Figure 3.

ATAC-seq analysis. (A) Single base coverage plot for ATAC signal at non-clustered tRNA genes in control bloodstream trypanosomes. Black arrow box represents a tRNA gene. Read counts were obtained for genomic regions centered at non-clustered tRNA genes and extended 250 bp on each side, normalized by library size (RPM), and represented as the average of RPM values (blue line) or MACS2 scores (orange line) across 10 different tRNA loci. ATAC signals corresponding to the average of 10 randomly chosen regions of the same size (black line), and to a transposed genomic DNA control (green line) are also shown. (B) Violin plots showing chromatin accessibility in controls (light gray violins), RBP33-depleted and ΔH3vΔH4v double KO trypanosomes (dark gray violins). Average ATAC signal values across ATAC-seq replicates were obtained for cSSRs, ‘last’ and metacyclic VSG genes, and expressed as the log2 ratio relative to transposed genomic DNA control; only loci with CPM values ≥1 in at least two replicates were considered. Miniature box plots are shown inside each violin (boxes represent the IQR; whiskers, ±1.5 IQR; white circles, medians).

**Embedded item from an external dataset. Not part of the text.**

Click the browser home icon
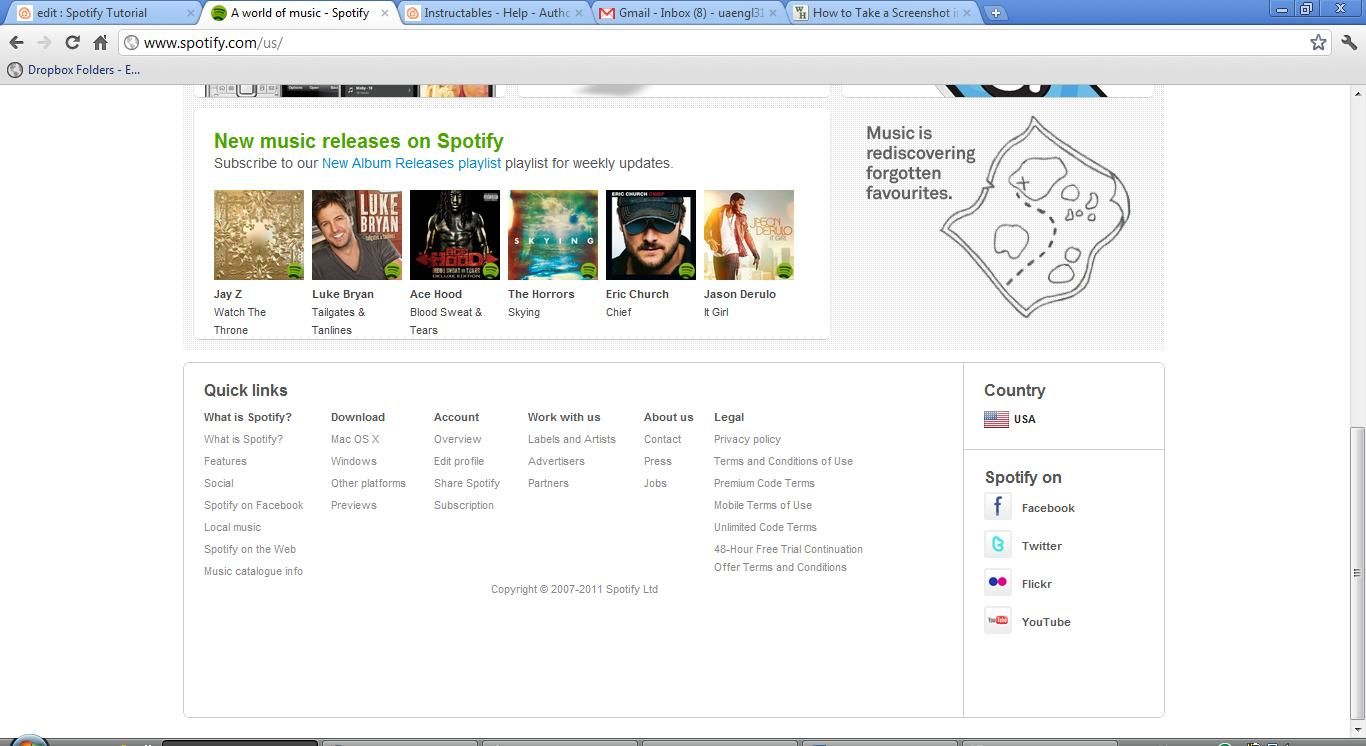Viewport: 1366px width, 746px height. click(x=99, y=43)
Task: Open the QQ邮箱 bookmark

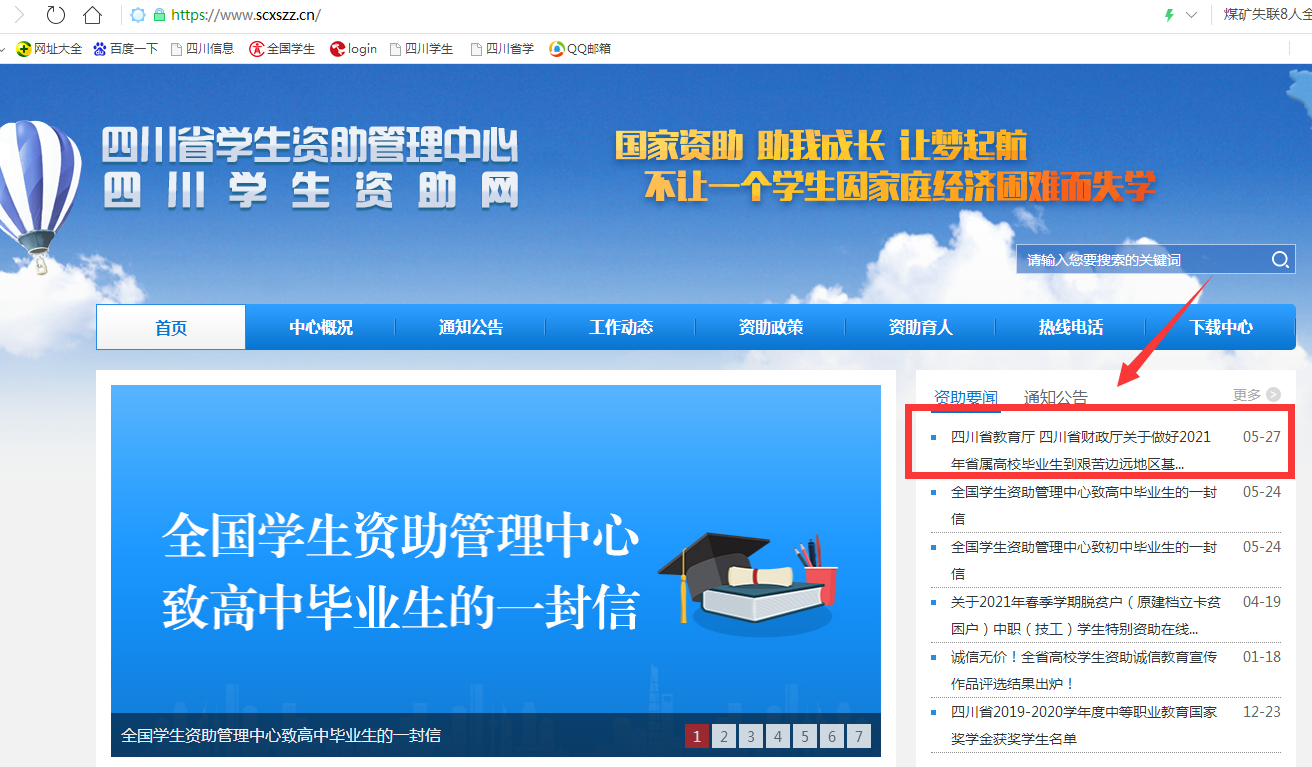Action: pyautogui.click(x=581, y=49)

Two-sided unpaired Student's t-tests were used to assess whether chromatin accessibility was significantly altered in RBP33-depleted or ΔH3vΔH4v double KO samples relative to their respective control samples. n.s., not significant (P >0.5); *P <5 × 10^–3; **P <5 × 10^–6; ***P <5 × 10^–20 (n = 58, n = 279 and n = 8 for cSSRs, ‘last’ genes and metacyclic VSGs, respectively).